ASSIGNMENT
Images in the records should be skipped while the rest is transcribed verbatim.
BEGIN
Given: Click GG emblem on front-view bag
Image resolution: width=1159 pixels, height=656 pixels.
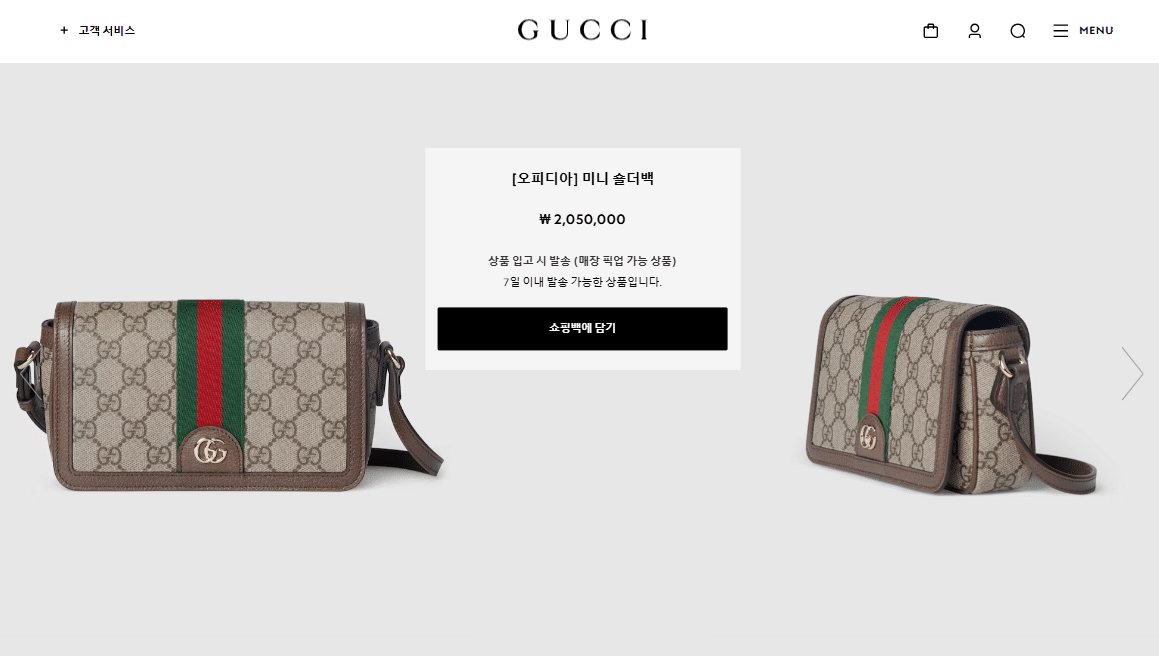Looking at the screenshot, I should coord(211,450).
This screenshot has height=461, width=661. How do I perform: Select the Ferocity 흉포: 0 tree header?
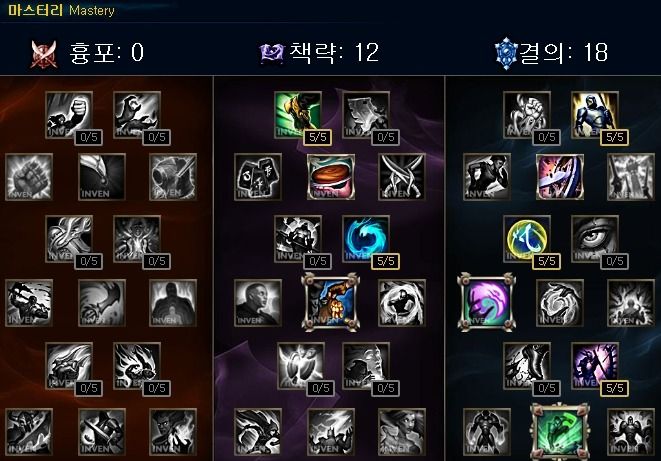pos(87,53)
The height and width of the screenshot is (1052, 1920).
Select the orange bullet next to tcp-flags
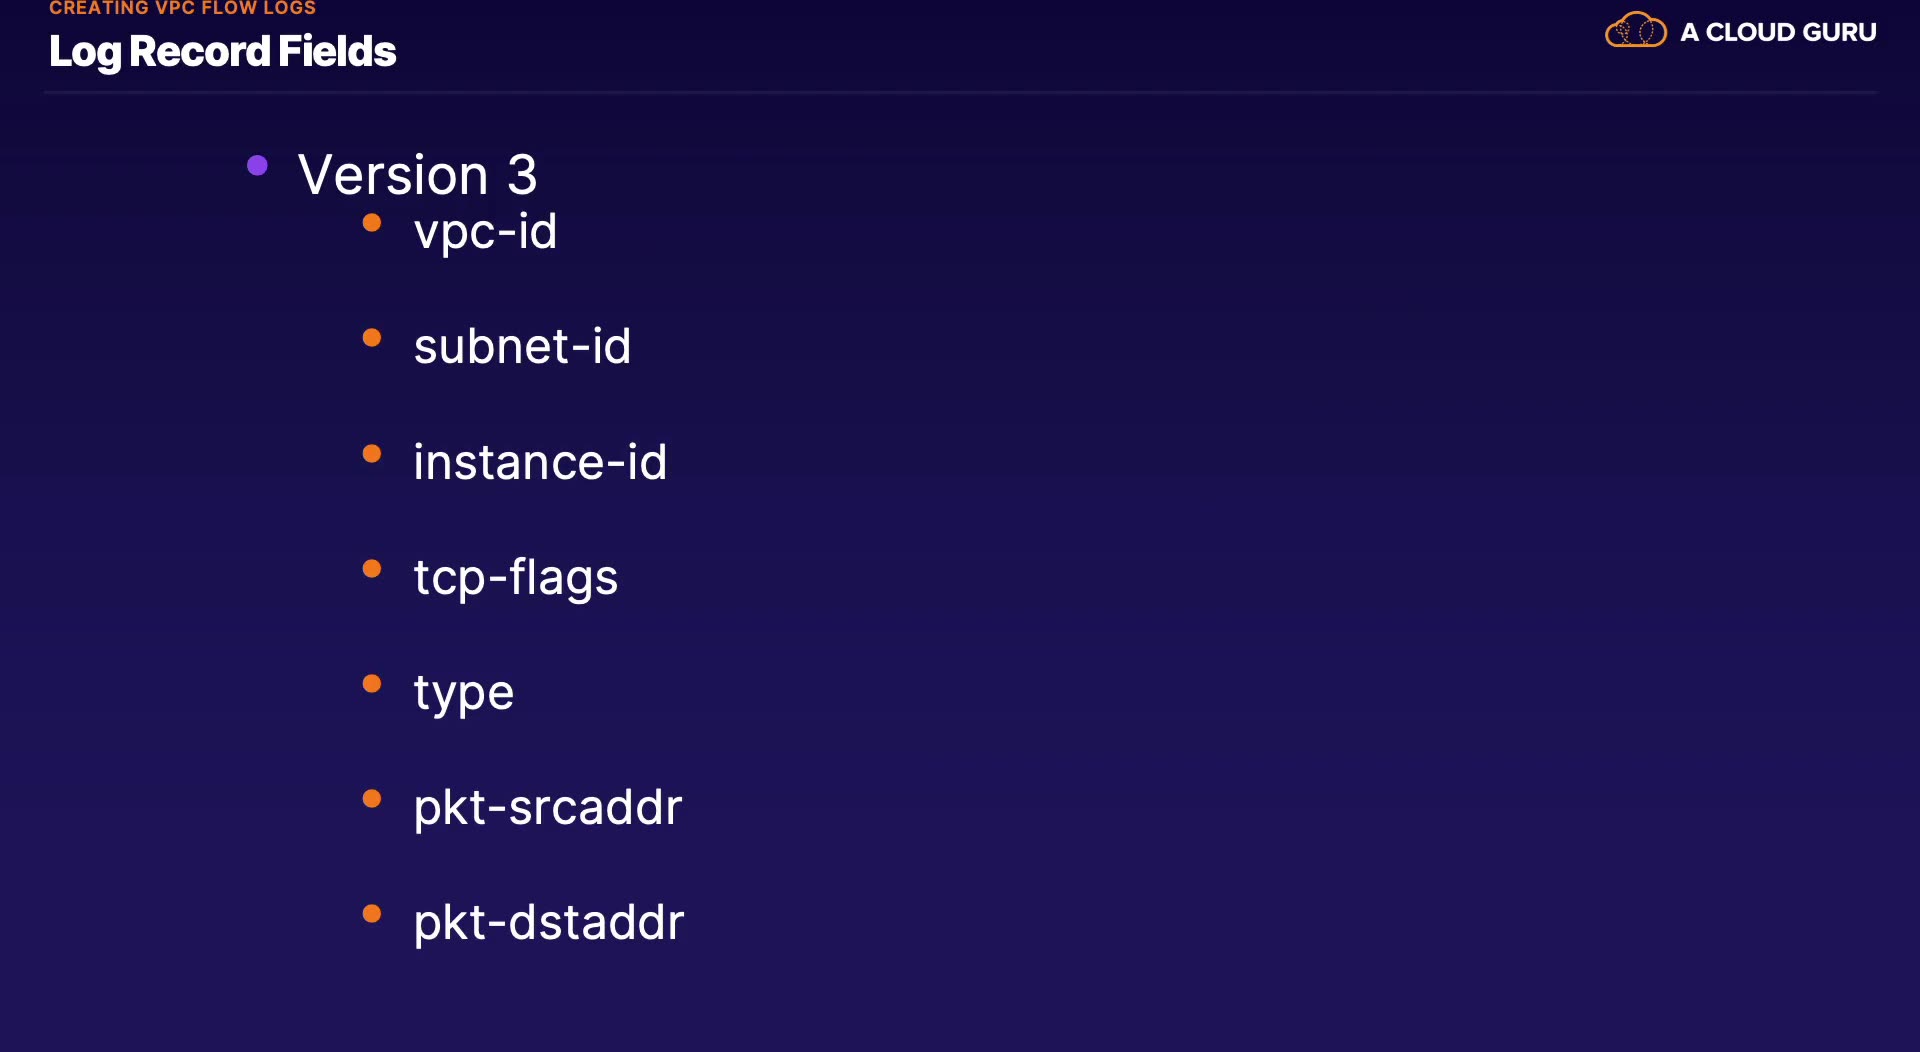(x=372, y=569)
END
WRITTEN RESPONSE
Given: Click GG emblem on front-view bag
Image resolution: width=1159 pixels, height=656 pixels.
Looking at the screenshot, I should coord(211,450).
This screenshot has height=461, width=661. How do I perform: Select the Ferocity 흉포: 0 tree header?
pos(87,53)
The height and width of the screenshot is (1052, 1920).
Select the orange bullet next to tcp-flags
(x=372, y=569)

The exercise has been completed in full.